Si parla apertamente dell’imminente pubblicazione del motu proprio con cui Benedetto XVI liberalizzerebbe l’uso del messale di Pio V, dando cioè una più ampia facoltà di celebrare la Messa in latino secondo il rito in vigore prima della riforma liturgica del Concilio Vaticano II. Già i commenti si sprecano. Sarebbe meglio prima leggere il contenuto esatto del documento pontificio.
Comunque, la questione merita alcune puntualizzazioni.
In primo luogo, sul tema si dicono cose che trovo fuori luogo, perché non colgono il punto della questione. Filippo Di Giacomo parla di un ritorno alla tradizione cattolica incentrata sul sacrificio della Messa, cioè sull’agire di Dio, laddove la riforma liturgica ha messo al centro della celebrazione l’assemblea, la comunità con i suoi sentimenti, stati d’animo e la sua socialità. Appoggiandosi all’autobiografia di Ratzinger egli vede nel Papa colui che ha colto questa deriva e vi sta ponendo rimedio. Queste sono delle assurdità: nel decreto Sacrosantum concilium del Vaticano II che è stato all’origine della riforma non c’è traccia di quelli che lui chiama socio-psicologismi. Tantomeno nella Costituzione apostolica con cui Paolo VI ha promulgato il messale romano riformato o nei Principi e norme per l'uso del messale romano che è il documento con cui la Congregazione per il Culto Divino ha regolato l'uso del messale riformato. Altra lettura senza fondamento, di segno opposto, è quella di Filippo Gentiloni per cui la celebrazione nelle lingue locali è una forma di accettazione del pluralismo e della democrazia a cui Benedetto XVI vuole contrapporre un ritorno all’assolutismo dell’unica lingua.

## DATI FORNITI
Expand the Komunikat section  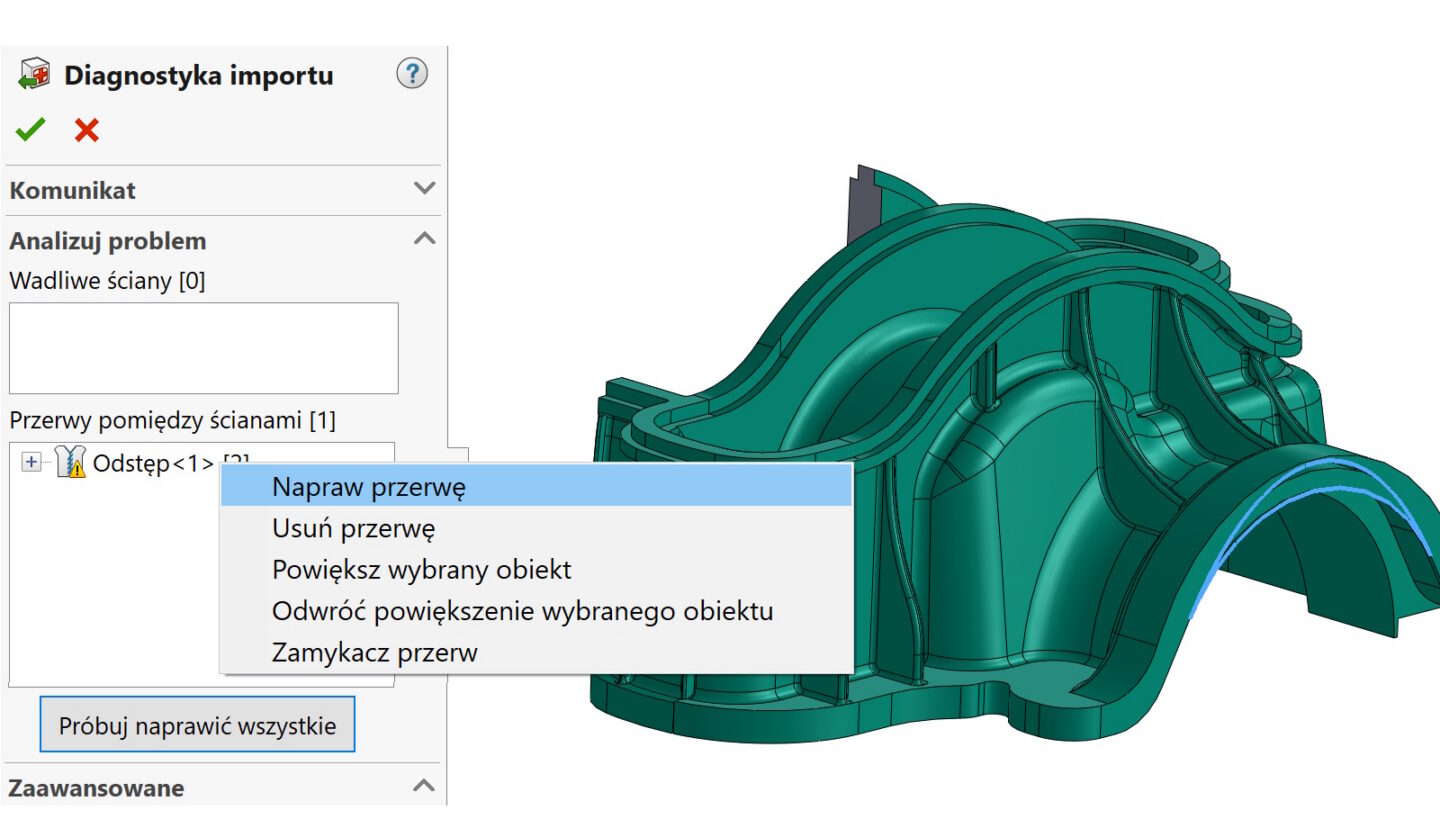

## COMPLETA QUANTO SEGUE
A) Queste affermazioni concordano con il testo sul messale di Pio V? (i) Filippo Di Giacomo vede nel Papa chi ha colto una deriva e vi sta ponendo rimedio. (ii) Nel decreto Sacrosantum concilium si trovano riferimenti ai socio-psicologismi. (iii) Per Filippo Gentiloni la celebrazione nelle lingue locali è una forma di accettazione del pluralismo e della democrazia. Rispondi sì o no a ciascuna, citando alla lettera le parole decisive del testo.
B) Trascrivi dal testo sul messale di Pio V il passo compreso tra "Si parla apertamente" e "del documento pontificio.", estremi inclusi.
I dati non hanno alcun legame con il testo sul messale di Pio V.

## SOLUZIONI DEGLI ESERCIZI
A)
(i) Sì: "egli vede nel Papa colui che ha colto questa deriva e vi sta ponendo rimedio".
(ii) No: "non c’è traccia di quelli che lui chiama socio-psicologismi".
(iii) Sì: "la celebrazione nelle lingue locali è una forma di accettazione del pluralismo e della democrazia".

B)
Si parla apertamente dell’imminente pubblicazione del motu proprio con cui Benedetto XVI liberalizzerebbe l’uso del messale di Pio V, dando cioè una più ampia facoltà di celebrare la Messa in latino secondo il rito in vigore prima della riforma liturgica del Concilio Vaticano II. Già i commenti si sprecano. Sarebbe meglio prima leggere il contenuto esatto del documento pontificio.